* Your task: Your task is to copy every line of the records below that contains "Given".

* Dataset:
+ + + + +
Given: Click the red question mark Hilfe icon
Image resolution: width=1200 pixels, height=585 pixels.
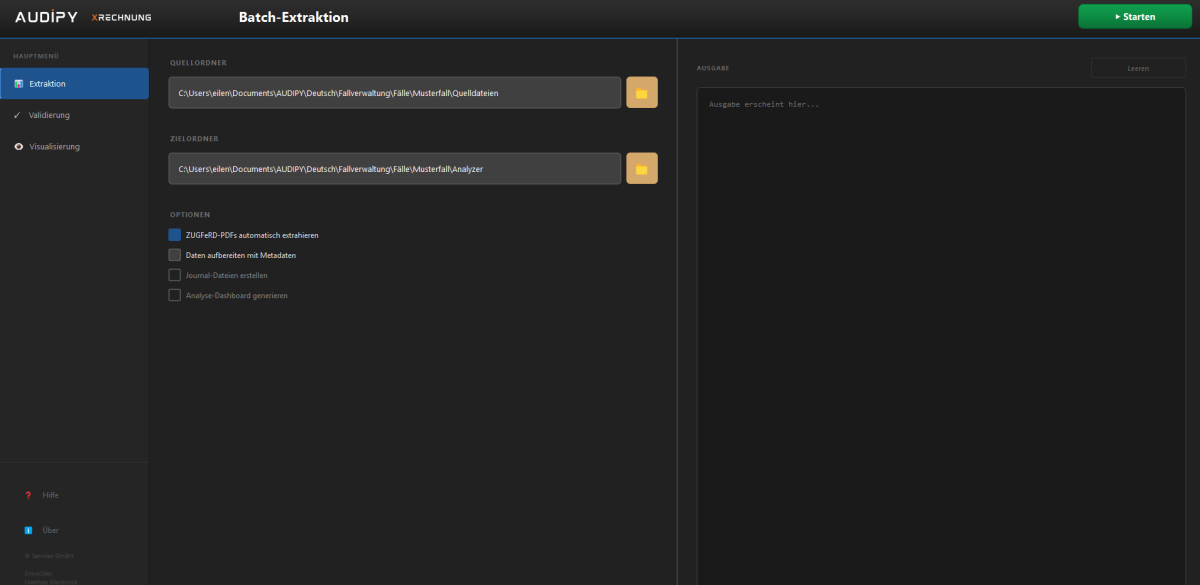Looking at the screenshot, I should click(x=28, y=495).
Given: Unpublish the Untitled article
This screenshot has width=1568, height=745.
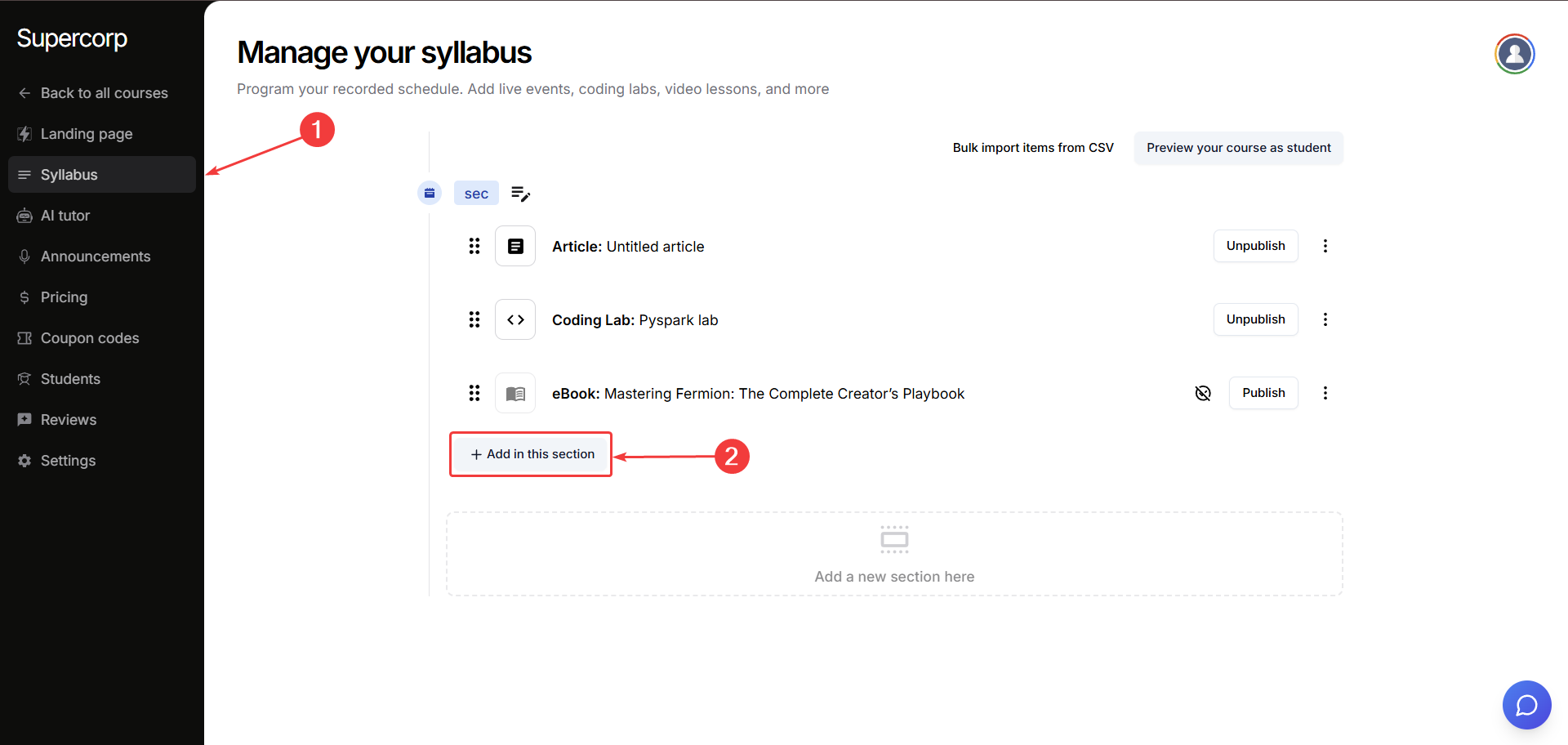Looking at the screenshot, I should click(x=1255, y=246).
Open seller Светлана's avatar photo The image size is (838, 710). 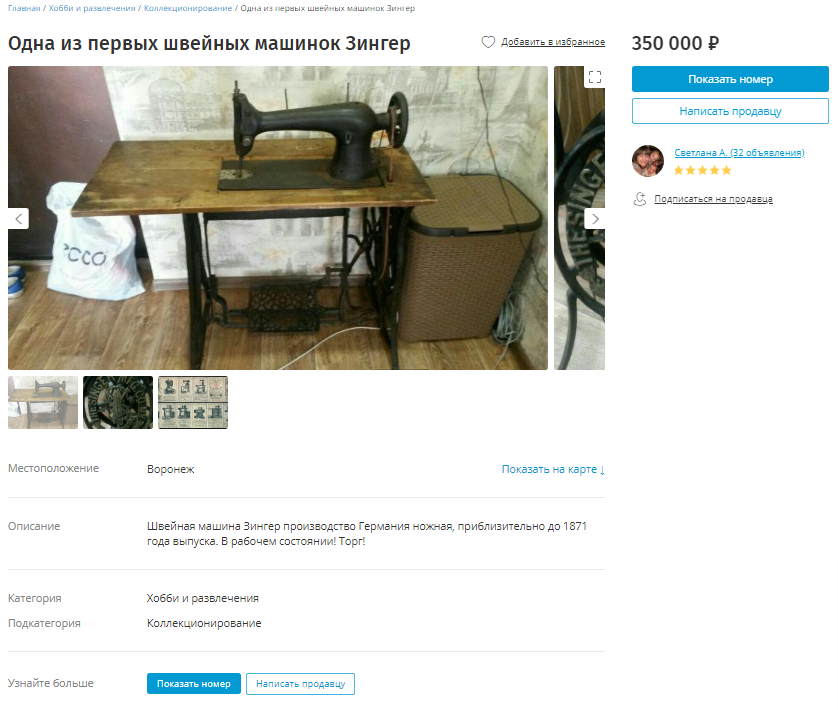(648, 160)
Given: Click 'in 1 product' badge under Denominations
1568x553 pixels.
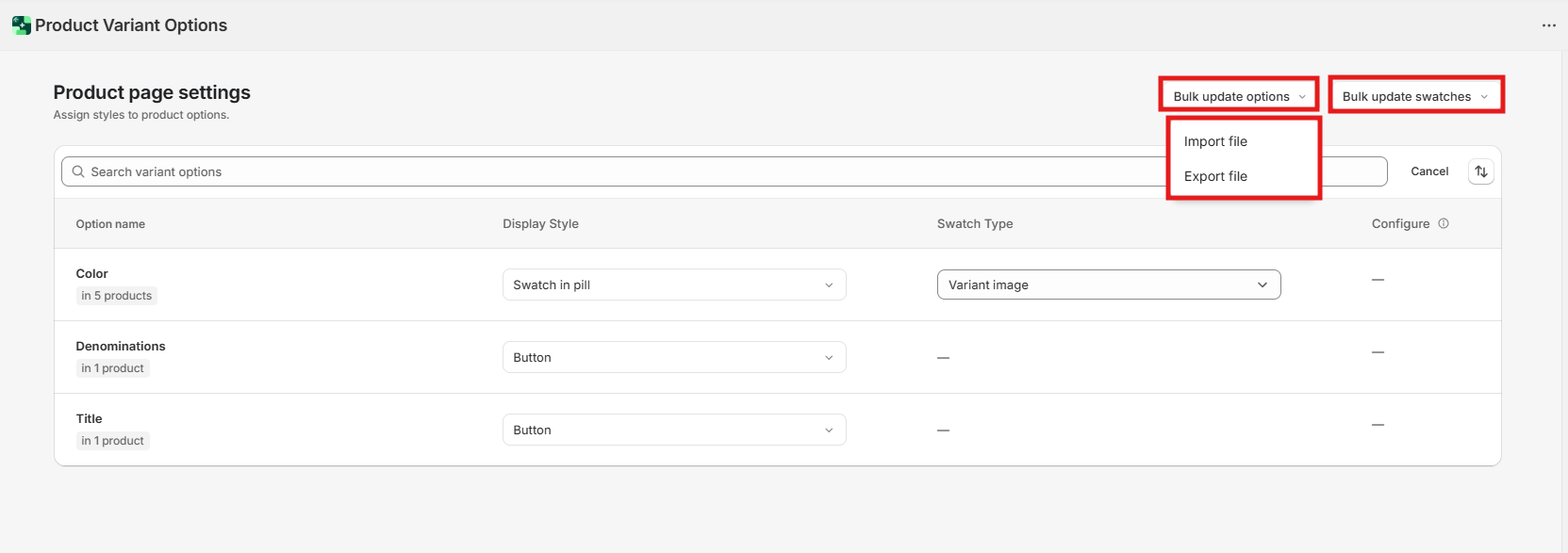Looking at the screenshot, I should (112, 368).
+ + + + +
* Answer below:
Given: Click the red question mark Hilfe icon
Given: Unpublish the Untitled article
Given: Click 'in 1 product' badge under Denominations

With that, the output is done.